From: Tao Ma <tm@tao.ma>
To: Andreas Dilger <adilger@whamcloud.com>
Cc: "linux-ext4@vger.kernel.org" <linux-ext4@vger.kernel.org>,
"tytso@mit.edu" <tytso@mit.edu>,
"linux-kernel@vger.kernel.org" <linux-kernel@vger.kernel.org>
Subject: Re: [PATCH V1 02/17] ext4: Add the basic function for inline data support.
Date: Thu, 03 Nov 2011 12:23:20 +0800 [thread overview]
Message-ID: <4EB21738.1010704@tao.ma> (raw)

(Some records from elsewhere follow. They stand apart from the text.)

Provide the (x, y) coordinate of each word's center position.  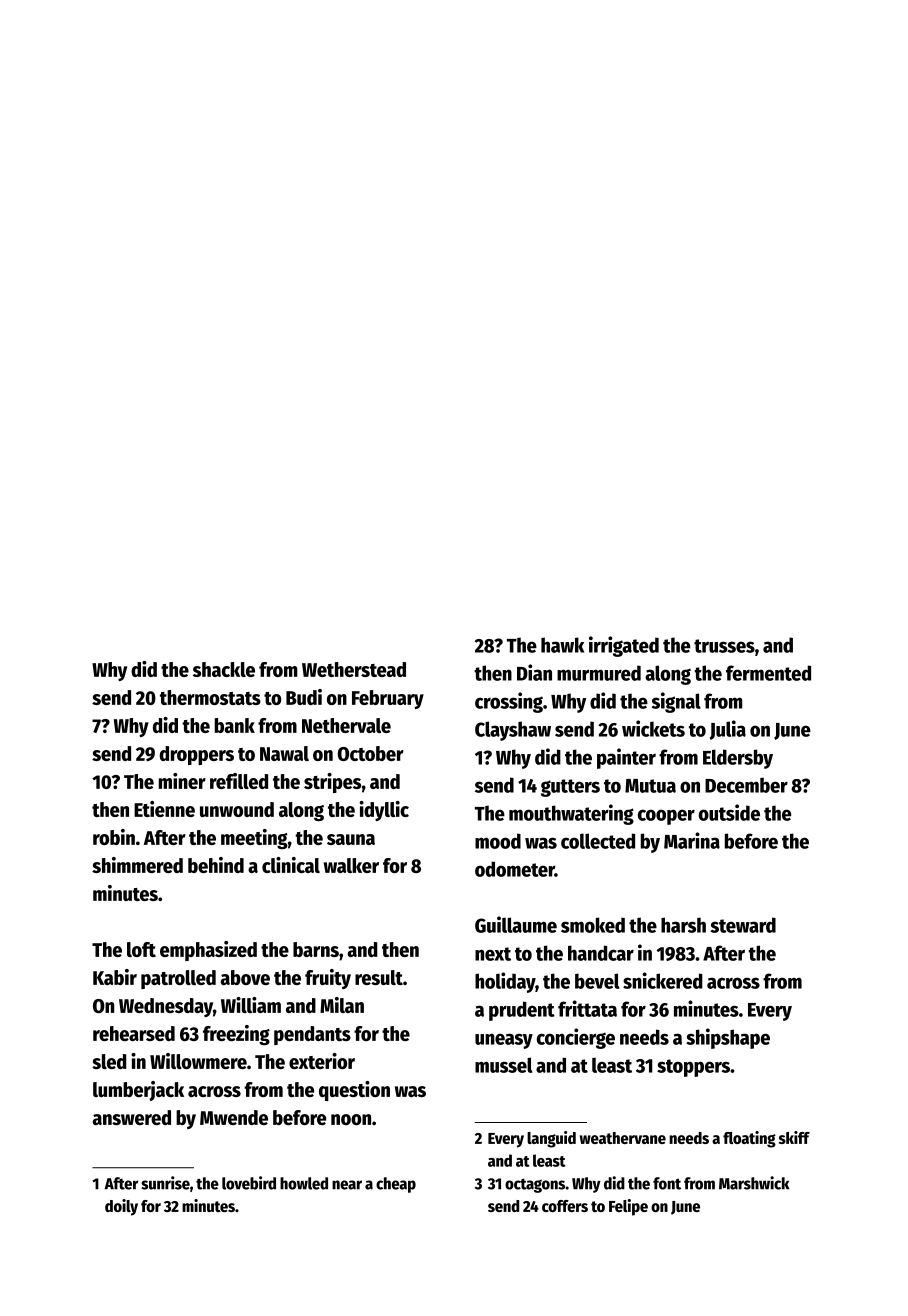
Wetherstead (354, 669)
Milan (342, 1005)
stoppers (693, 1068)
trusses (724, 646)
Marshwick (754, 1183)
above (245, 977)
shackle (224, 669)
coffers (565, 1206)
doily (121, 1207)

In-Reply-To: <4209A71E-F65C-4335-BD80-ACCABDB6E7D2@whamcloud.com>
On 11/03/2011 05:16 AM, Andreas Dilger wrote:
> On 2011-10-27, at 8:53 AM, Tao Ma wrote:
>> On 10/27/2011 05:57 PM, Andreas Dilger wrote:
>>> if ANY other xattr exists it will be pushed to an external block, and
>>> then if this data xattr grows (much more likely than the other xattr
>>> changing) it won't fit into the inode, and now performance is
>>> permanently worse than before.
>>
>> OK, since it seems that lustre uses xattr heavily, I will try my best to
>> avoid the performance regression for xattr operations.
>
> I don't even think it is very much a Lustre problem, since it always
> stores file data in a separate filesystem from the metadata, and
> 60-byte files are going to have terrible performance either way.
>
> My main concern is for SELinux (enabled by default on most systems
> today). If the "small file" data is stored in the xattr space, and
> this pushes the SELinux xattr to an external block, we have added
> code complexity and a gratuitous format change (data in inode and
> metadata in block, instead of metadata in inode and data in block)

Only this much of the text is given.